# DESCRIPTION OF THE TASK
Write out a word-for-word repetition of the lines that come before the line containing "Task: Open the saved passwords key icon" in the listing below, along with that line itself, omitting pictures.
———
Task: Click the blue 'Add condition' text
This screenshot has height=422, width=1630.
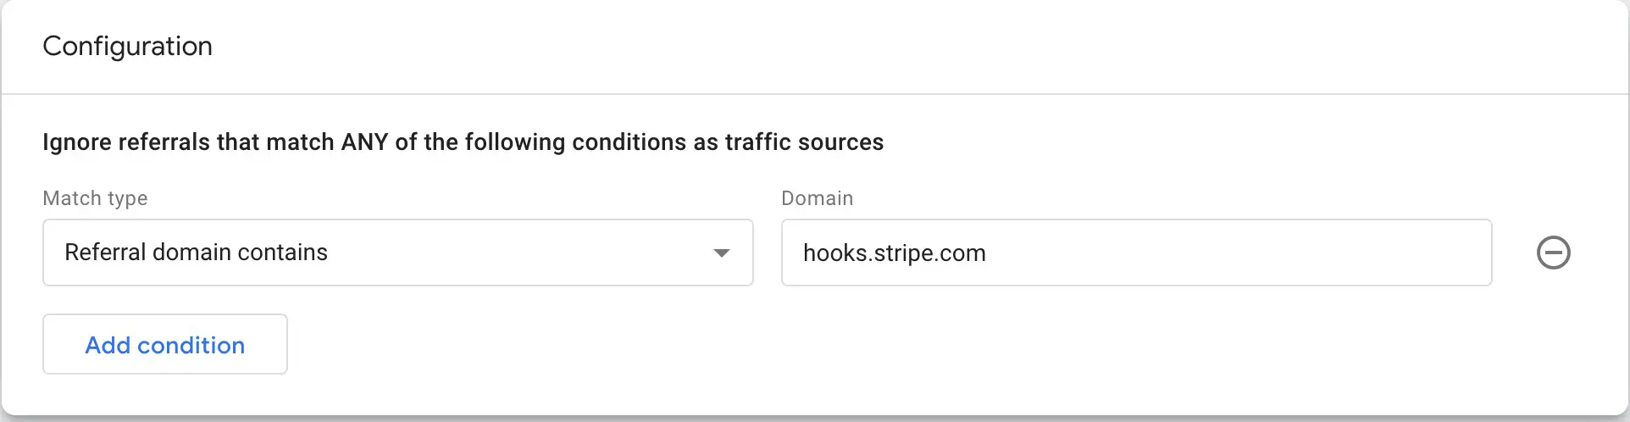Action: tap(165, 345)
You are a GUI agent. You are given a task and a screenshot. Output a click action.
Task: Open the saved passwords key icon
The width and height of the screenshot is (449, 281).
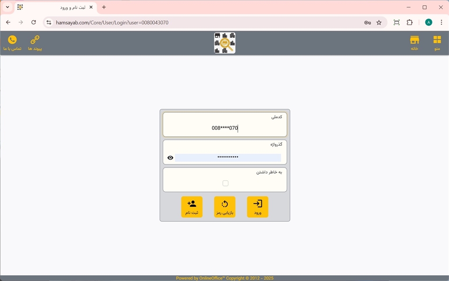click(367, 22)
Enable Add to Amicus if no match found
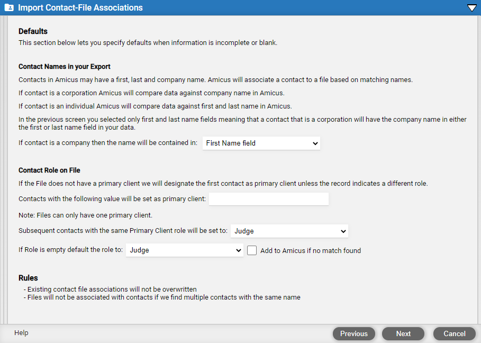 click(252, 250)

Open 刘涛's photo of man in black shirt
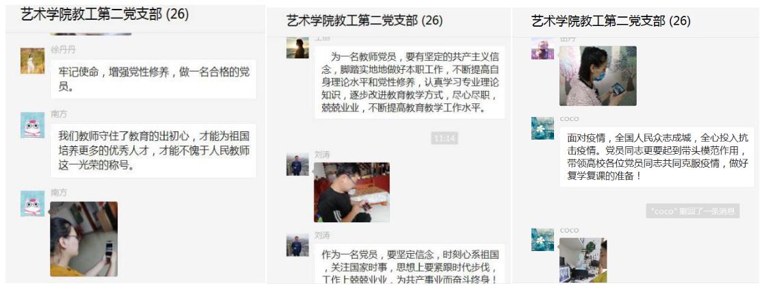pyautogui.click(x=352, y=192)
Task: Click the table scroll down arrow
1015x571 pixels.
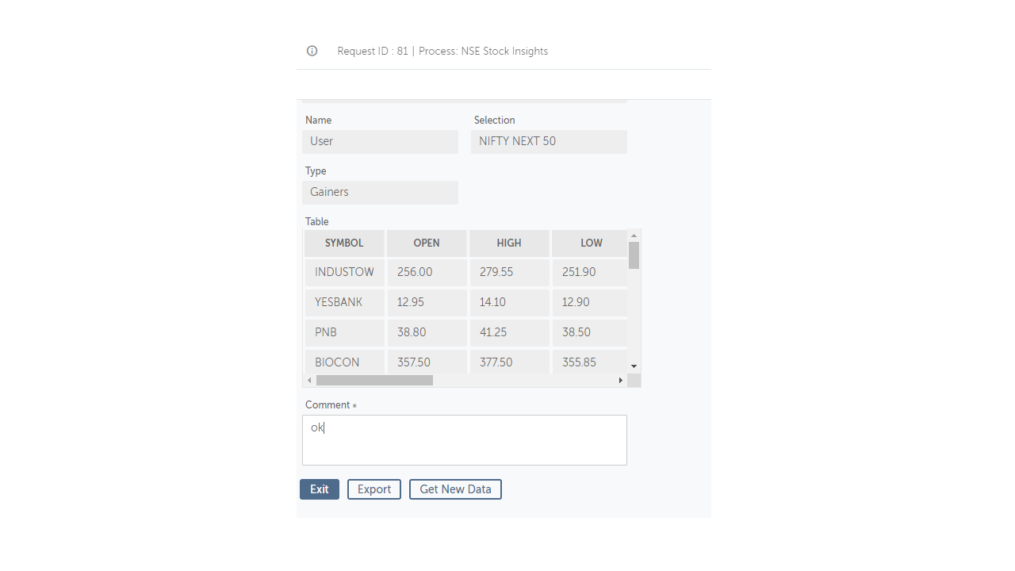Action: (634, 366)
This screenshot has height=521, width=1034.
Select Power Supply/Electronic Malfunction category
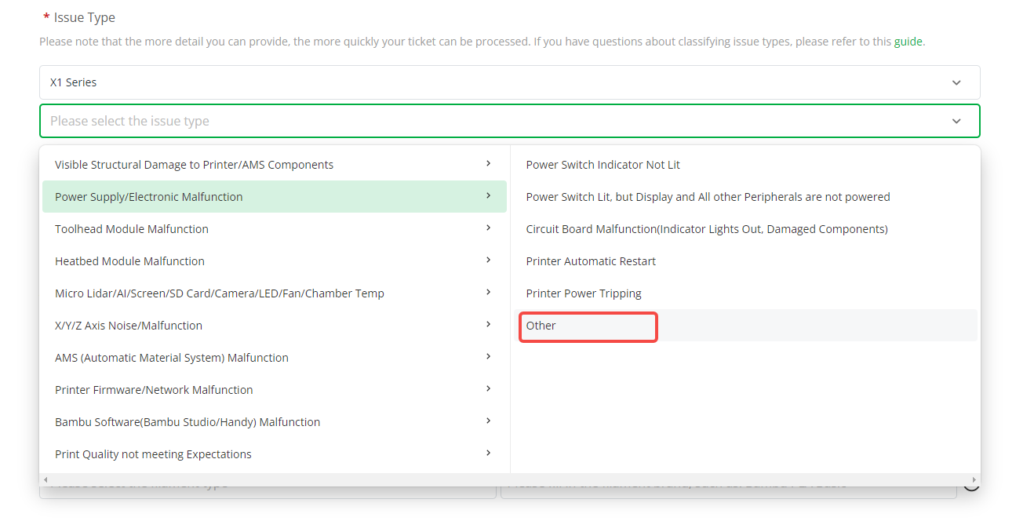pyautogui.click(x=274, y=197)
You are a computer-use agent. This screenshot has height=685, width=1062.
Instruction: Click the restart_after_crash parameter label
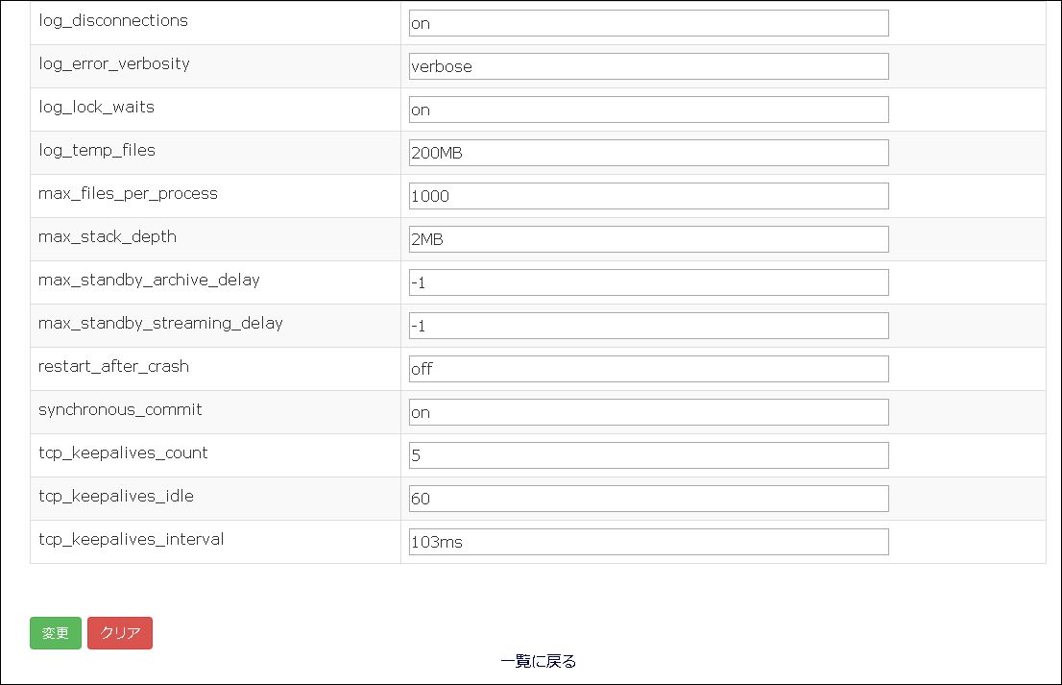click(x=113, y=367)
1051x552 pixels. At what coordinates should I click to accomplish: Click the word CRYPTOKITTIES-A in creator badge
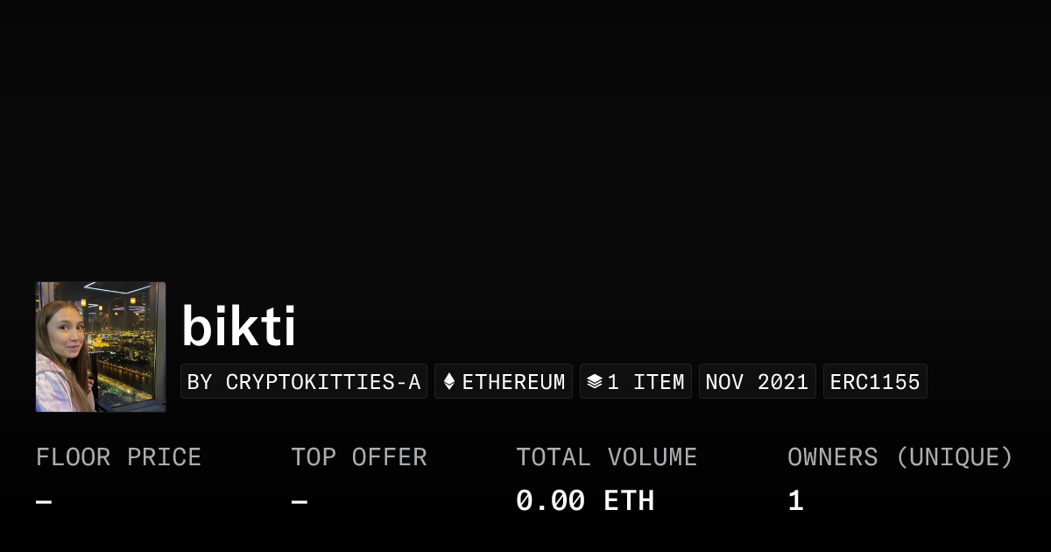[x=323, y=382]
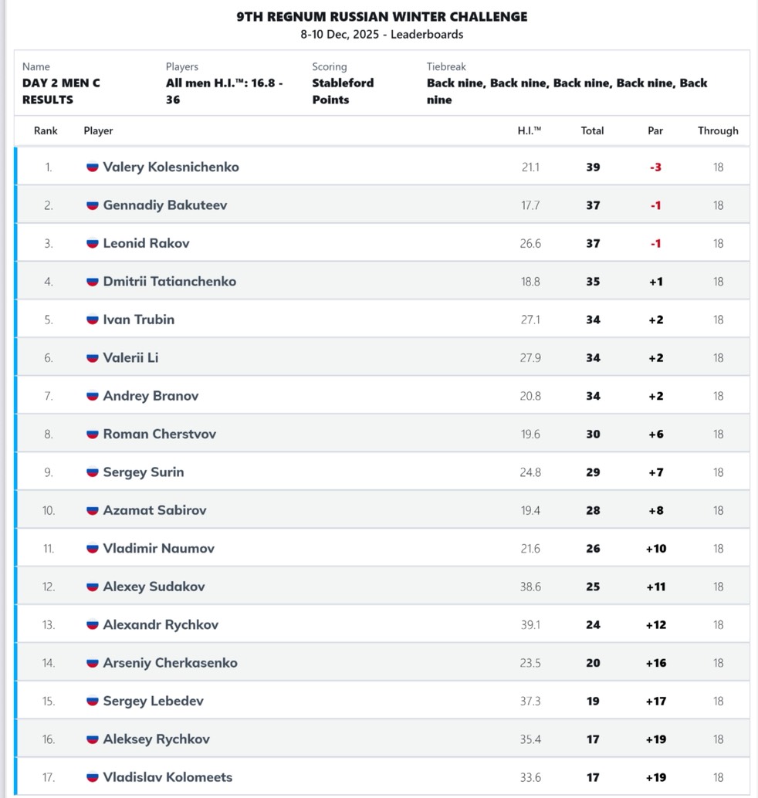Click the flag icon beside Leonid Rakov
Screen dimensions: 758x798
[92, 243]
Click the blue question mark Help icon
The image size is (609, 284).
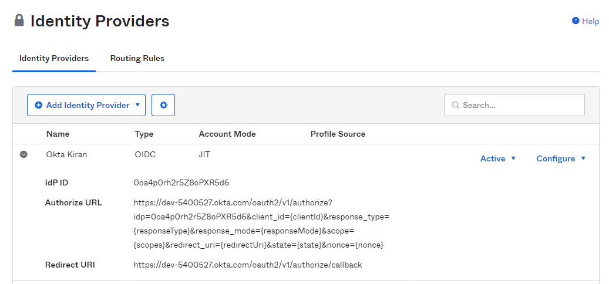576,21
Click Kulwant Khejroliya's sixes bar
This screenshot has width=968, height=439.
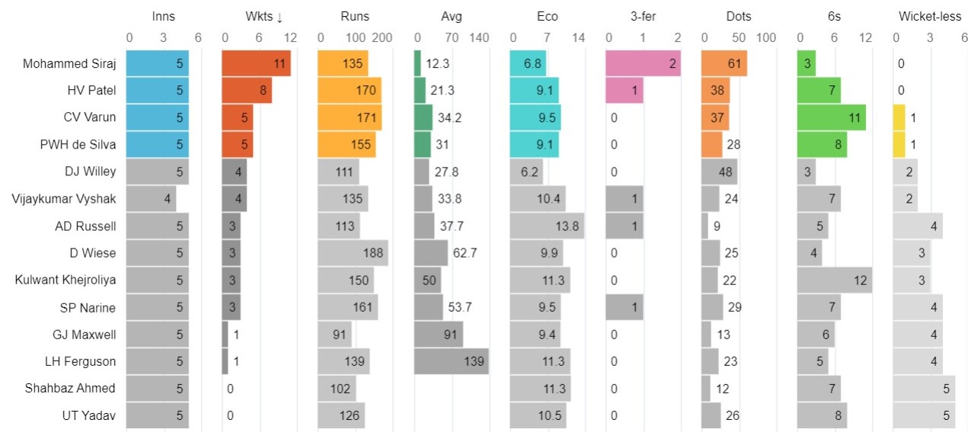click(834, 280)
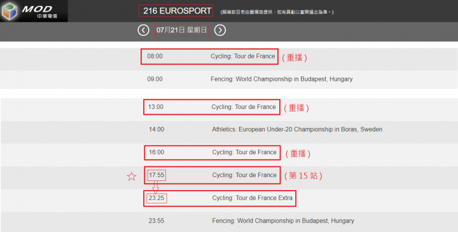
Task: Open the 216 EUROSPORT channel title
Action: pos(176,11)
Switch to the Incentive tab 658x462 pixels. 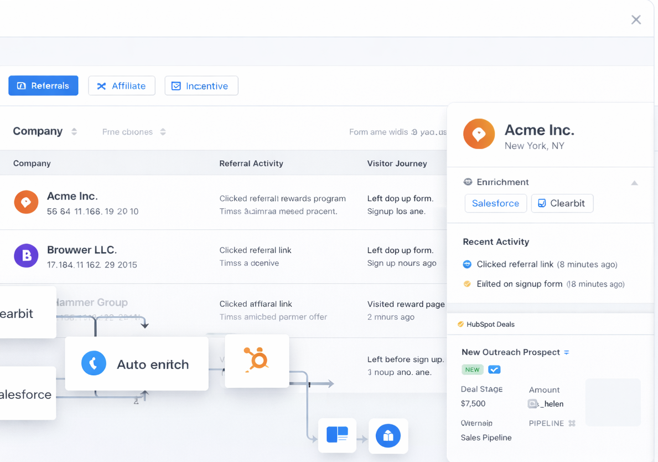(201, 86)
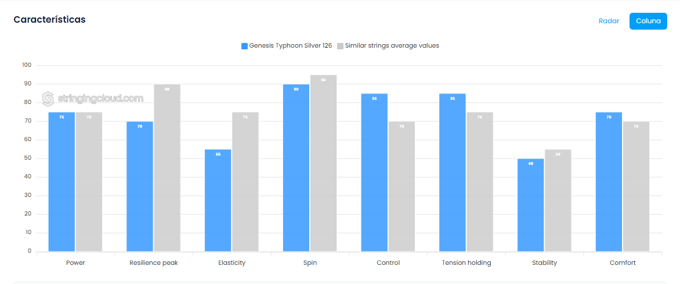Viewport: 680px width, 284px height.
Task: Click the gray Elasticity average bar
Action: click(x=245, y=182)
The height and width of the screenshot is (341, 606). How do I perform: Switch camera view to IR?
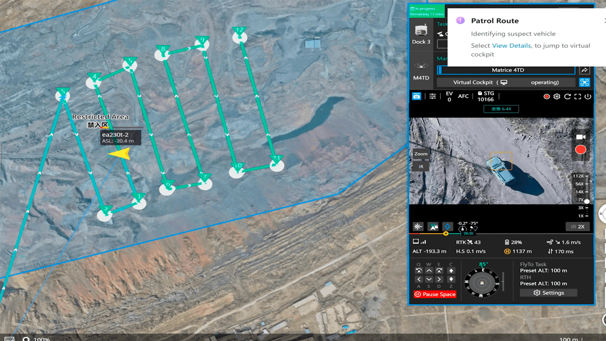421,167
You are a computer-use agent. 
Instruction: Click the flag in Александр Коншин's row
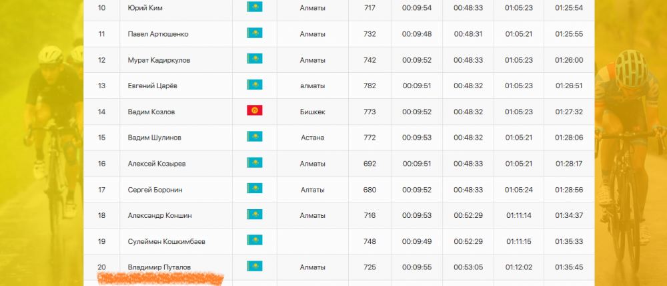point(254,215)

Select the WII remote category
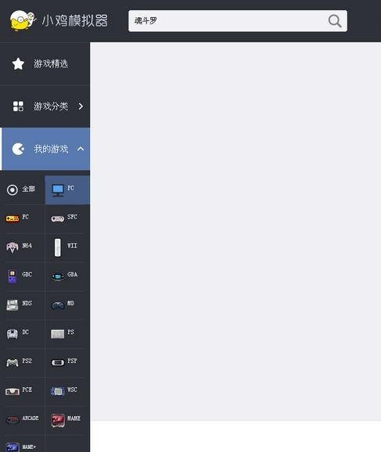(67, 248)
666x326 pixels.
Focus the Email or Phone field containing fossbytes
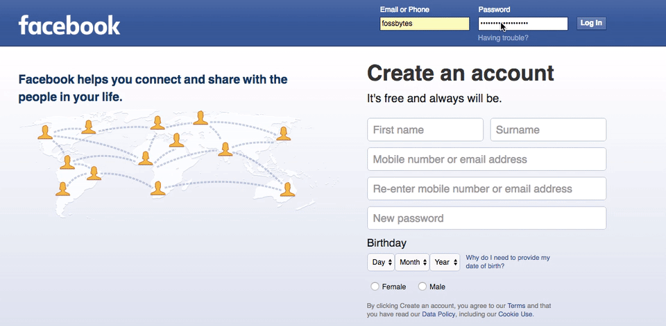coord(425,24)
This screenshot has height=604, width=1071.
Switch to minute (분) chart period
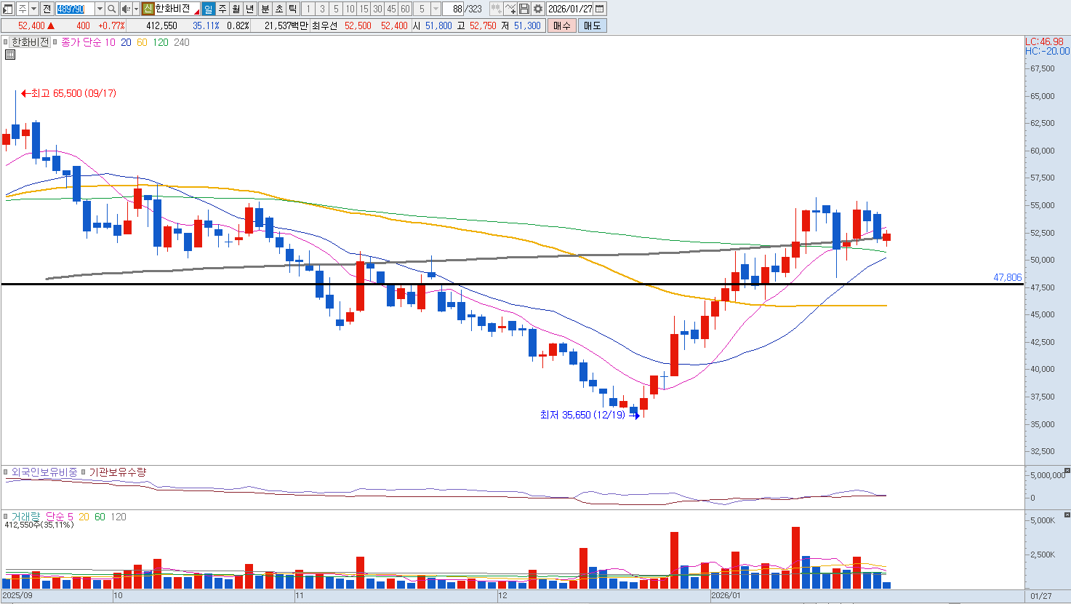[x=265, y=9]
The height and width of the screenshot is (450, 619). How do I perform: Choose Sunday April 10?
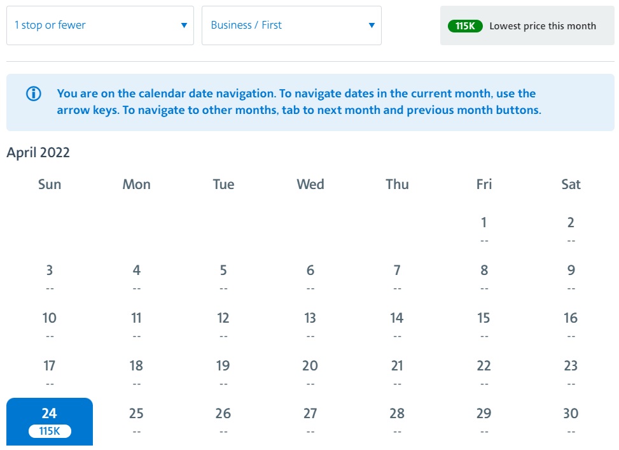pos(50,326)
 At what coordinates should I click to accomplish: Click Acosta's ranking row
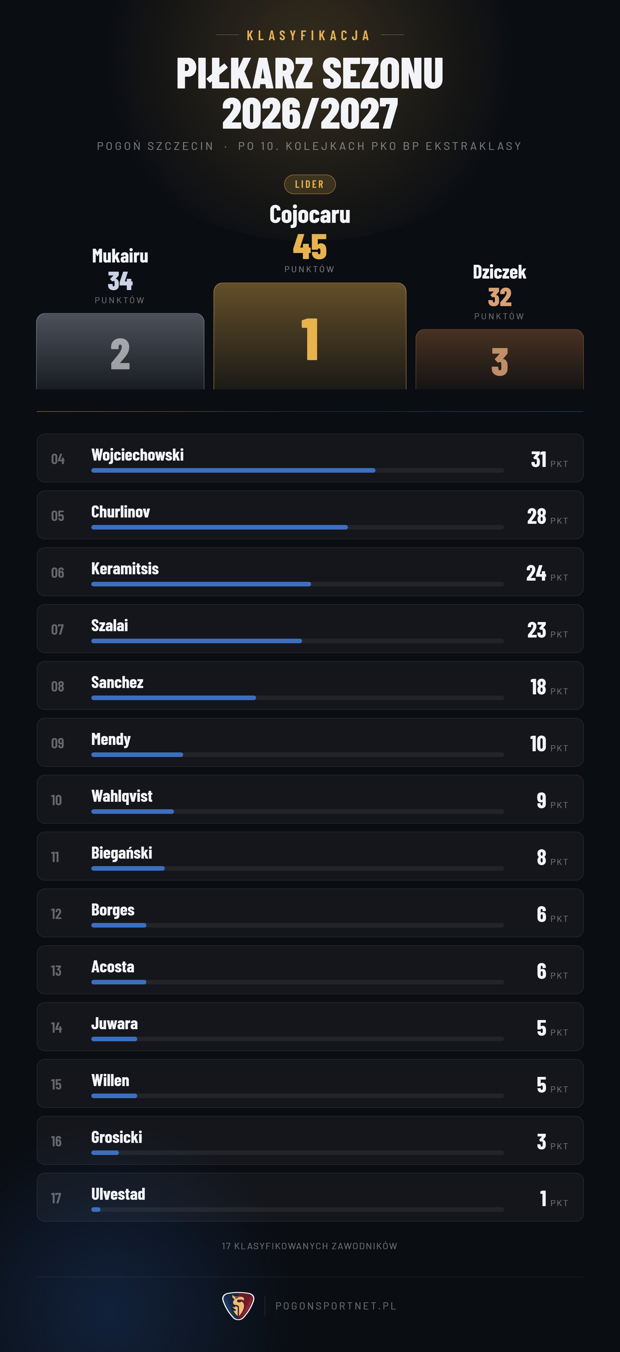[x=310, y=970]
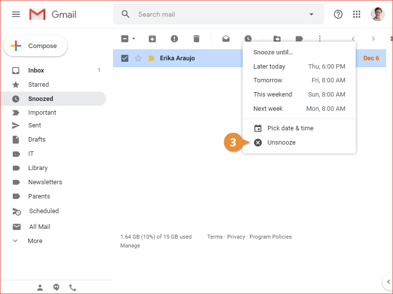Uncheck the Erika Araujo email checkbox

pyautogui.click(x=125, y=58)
———
# FINISHED TASK
Task: Click the blue 'Add condition' text
This screenshot has height=422, width=1630.
Action: tap(165, 345)
You are a GUI agent. You are given a task and a screenshot. Output a click action.
Task: Open the saved passwords key icon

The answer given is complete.